-- Opening Marker --

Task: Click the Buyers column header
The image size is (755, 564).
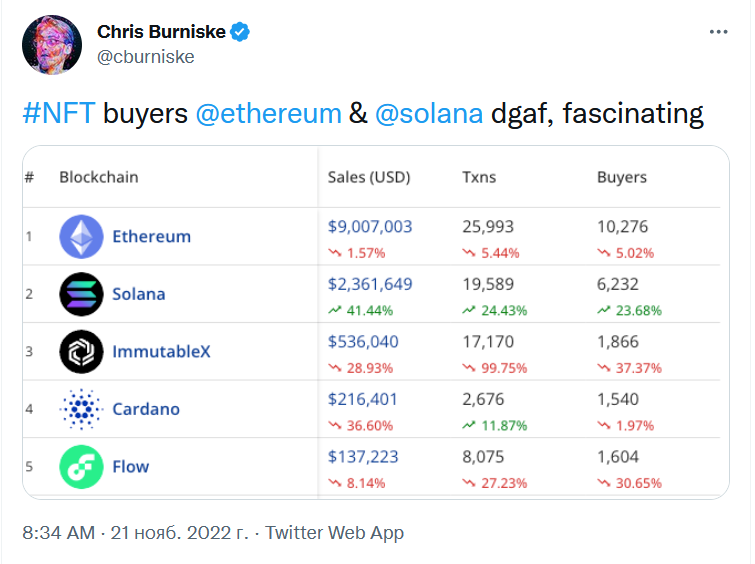Action: click(x=622, y=177)
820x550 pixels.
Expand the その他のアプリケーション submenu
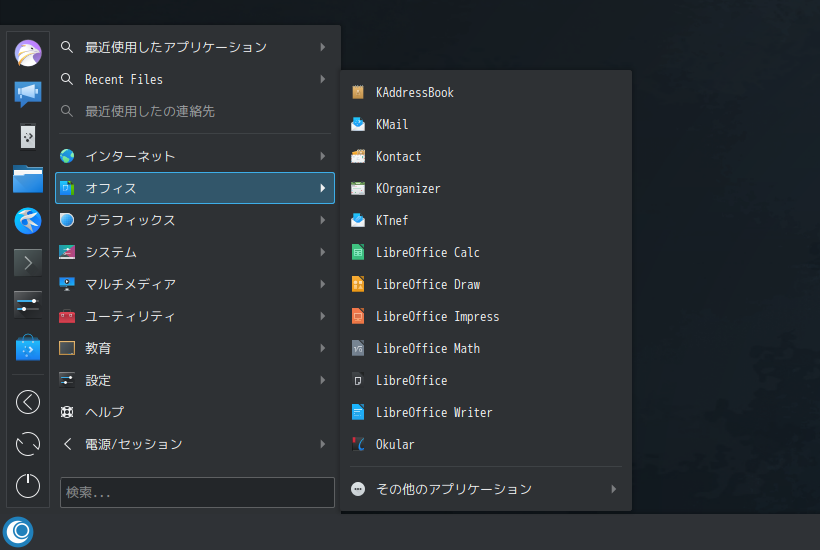pos(484,489)
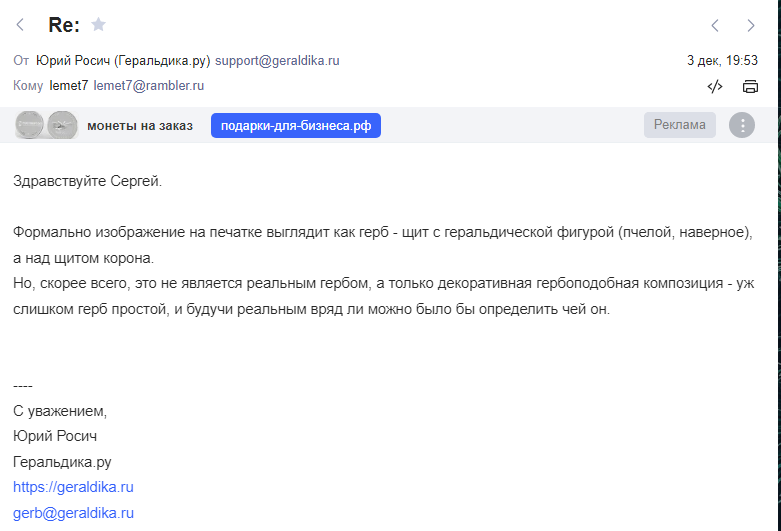Click the recipient name lemet7
The height and width of the screenshot is (531, 781).
pos(69,86)
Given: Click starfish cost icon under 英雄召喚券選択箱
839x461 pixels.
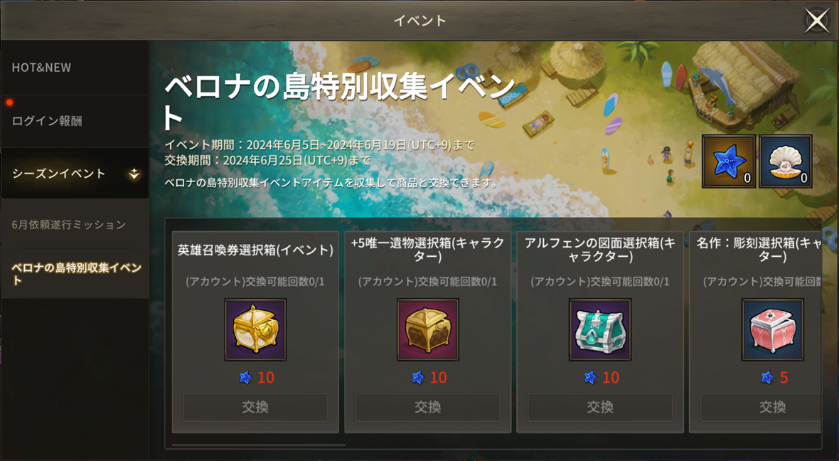Looking at the screenshot, I should tap(245, 378).
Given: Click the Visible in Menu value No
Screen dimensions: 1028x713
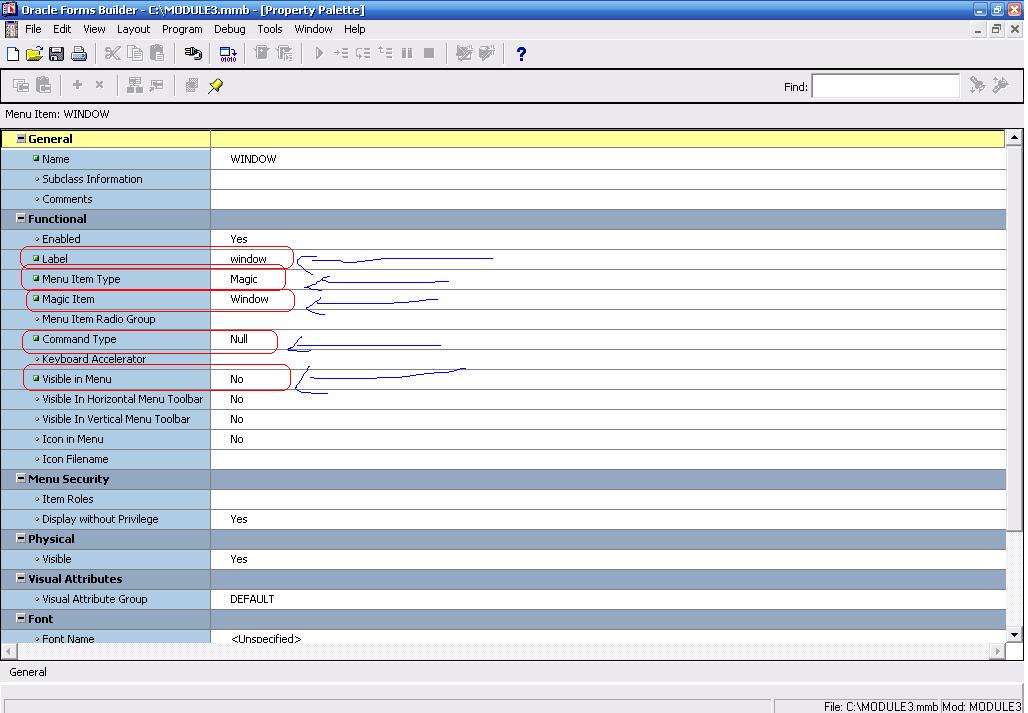Looking at the screenshot, I should tap(237, 379).
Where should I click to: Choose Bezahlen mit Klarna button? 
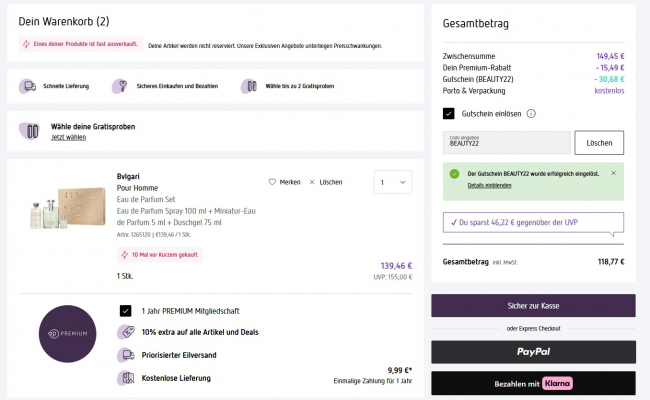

-- Closing Marker --

Problem requirements: The word to look for is "Given"; copy out every line of the entries that holds it.

Solution for this exercise:
Given: Click starfish cost icon under 英雄召喚券選択箱
Given: Click the Visible in Menu value No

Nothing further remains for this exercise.